Des Oscars aux Jutra, en passant par la première du spectacle de Céline Dion à Las Vegas, les célébrités occupent une place importante non seulement dans l'espace public, mais aussi dans l'espace privé. L'identification à des vedettes se produit de plus en plus tôt dans la vie des jeunes. Question de psychologie: est-ce que cela pose problème?

Identification

L'influence de l'identification à des vedettes ou à des personnages n'est plus à démontrer. Pour l'enfant et pour l'adolescent, il est dans l'ordre des choses de rechercher des modèles auxquels s'identifier, à partir desquels construire sa propre identité. Ce n'est pas le processus d'identification comme tel qui a changé. C'est l'accès à des modèles plus ou moins fictifs, loin de sa propre réalité et avec lesquels une relation interpersonnelle est quasi impossible. La petite fille ne joue plus à la madame pour imiter sa mère ou sa voisine. Elle joue à la chanteuse pour imiter Britney Spears. Le petit garçon ne se contente pas d'imiter son père ou le policier. Il veut ressembler à Sidney Crosby. Cela permet de voir plus grand et plus loin et peut inspirer certains à développer leurs talents. Mais cela peut aussi créer un fossé entre soi et l'autre à qui on cherche à ressembler.

La dynamique par laquelle un modèle peut nous aider à apprendre et à nous développer est bien connue. Il faut que le modèle soit attirant, qu'on le valorise, qu'il soit apprécié et aimé, mais il faut aussi qu'il soit atteignable. La détresse ressentie par certains jeunes pourrait bien être le résultat d'une recherche d'identification à un autre qu'ils ne connaissent que dans ses atouts glorieux, ce qui les laisse seuls avec leurs propres failles et leur impuissance à se rapprocher de cet idéal. La solution n'est sûrement pas de les priver de ces modèles, mais plutôt de permettre que, dans leur réalité, ils aient l'occasion de côtoyer des personnes plus accessibles, qui les inspirent, à qui ils souhaitent et peuvent ressembler.

Image publique

Les célébrités, les galas, les vidéos diffusées sur YouTube nous permettent un accès au magnifique et à l'extraordinaire. Cela a des effets bénéfiques, ne serait-ce que de donner l'occasion d'être ensemble pour admirer, rêver, critiquer, se réjouir ou avoir de la peine. Partager une admiration commune, c'est déjà être moins seul. Avoir le sentiment qu'il faut provoquer une telle admiration pour être aimé, que le nombre de personnes qui nous connaissent est un gage de valeur personnelle, qu'il faut une image publique pour exister comme personne, voilà ce qui pose problème. Lorsque l'identification aux vedettes ne s'arrête pas à les imiter dans le choix des vêtements, mais pousse à adopter des comportements autodestructeurs, comme la consommation de drogue et d'alcool, lorsque le besoin de transformer son corps pour devenir l'autre entraîne des troubles alimentaires, oui, il y a là un problème.

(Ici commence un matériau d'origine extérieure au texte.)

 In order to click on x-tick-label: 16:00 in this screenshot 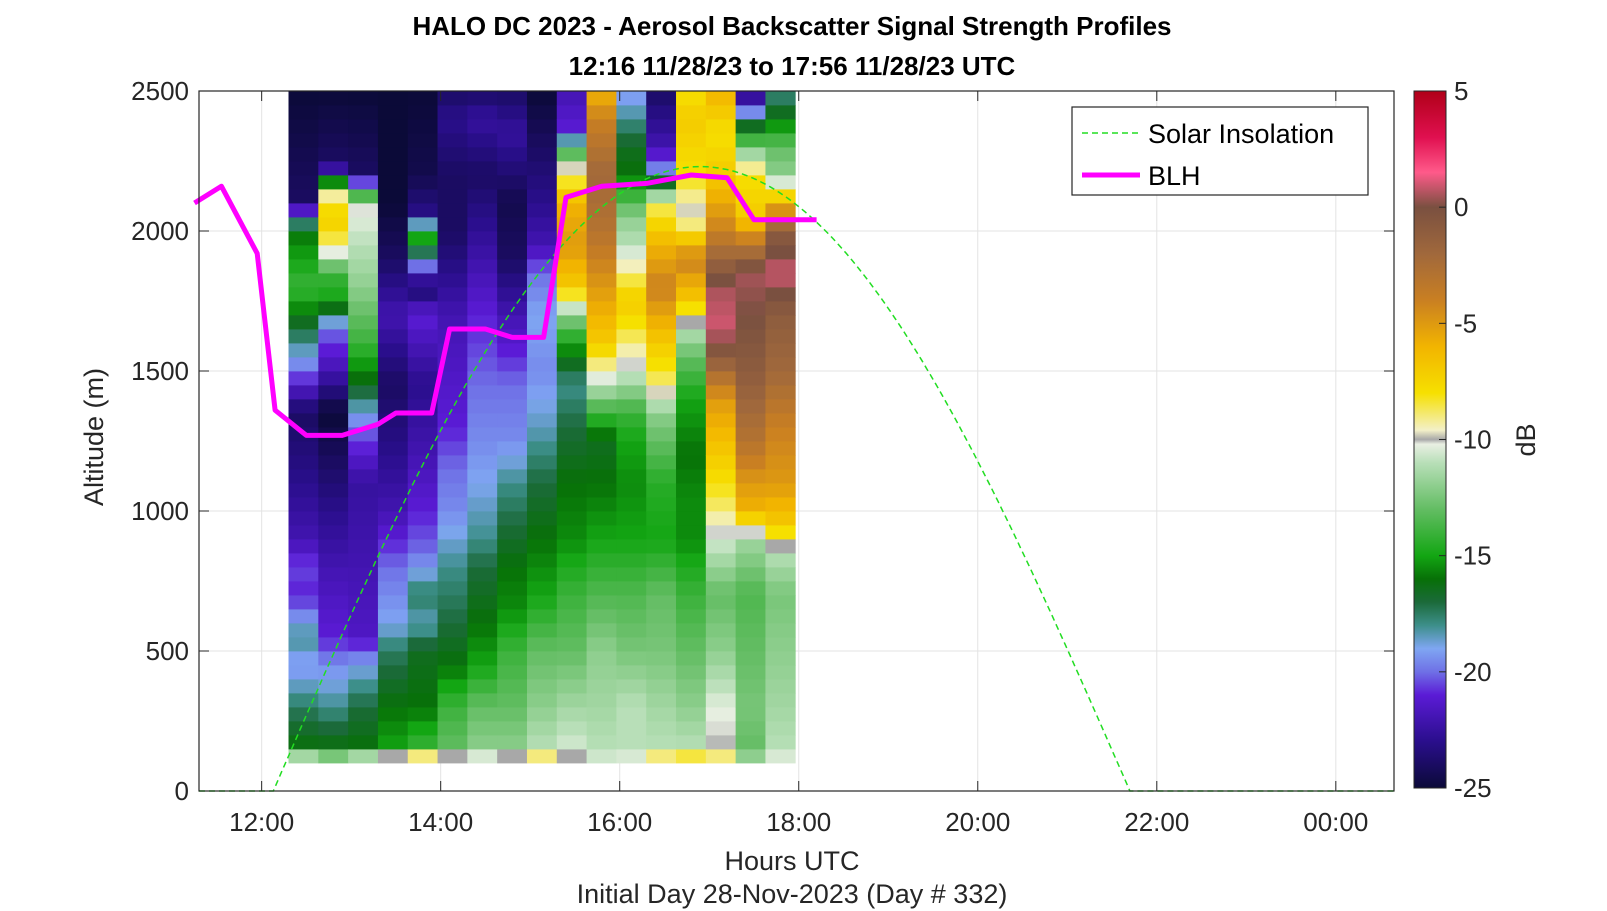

La caméra n'a pas le pouvoir de nous donner une identité réelle. Compter sur une présence médiatique ou virtuelle pour définir son identité, c'est miser sur la coquille et risquer que l'oeuf ne se développe pas. Or, c'est ce que vit la personne, intérieurement et extérieurement, qui constitue sa véritable identité. Ce sont les relations qu'elle construit dans son environnement qui lui donnent l'amour dont elle a besoin pour se définir positivement. Les célébrités peuvent alors l'inspirer à devenir davantage ce qu'elle est et non à se nier pour devenir une image, un personnage plutôt qu'une personne.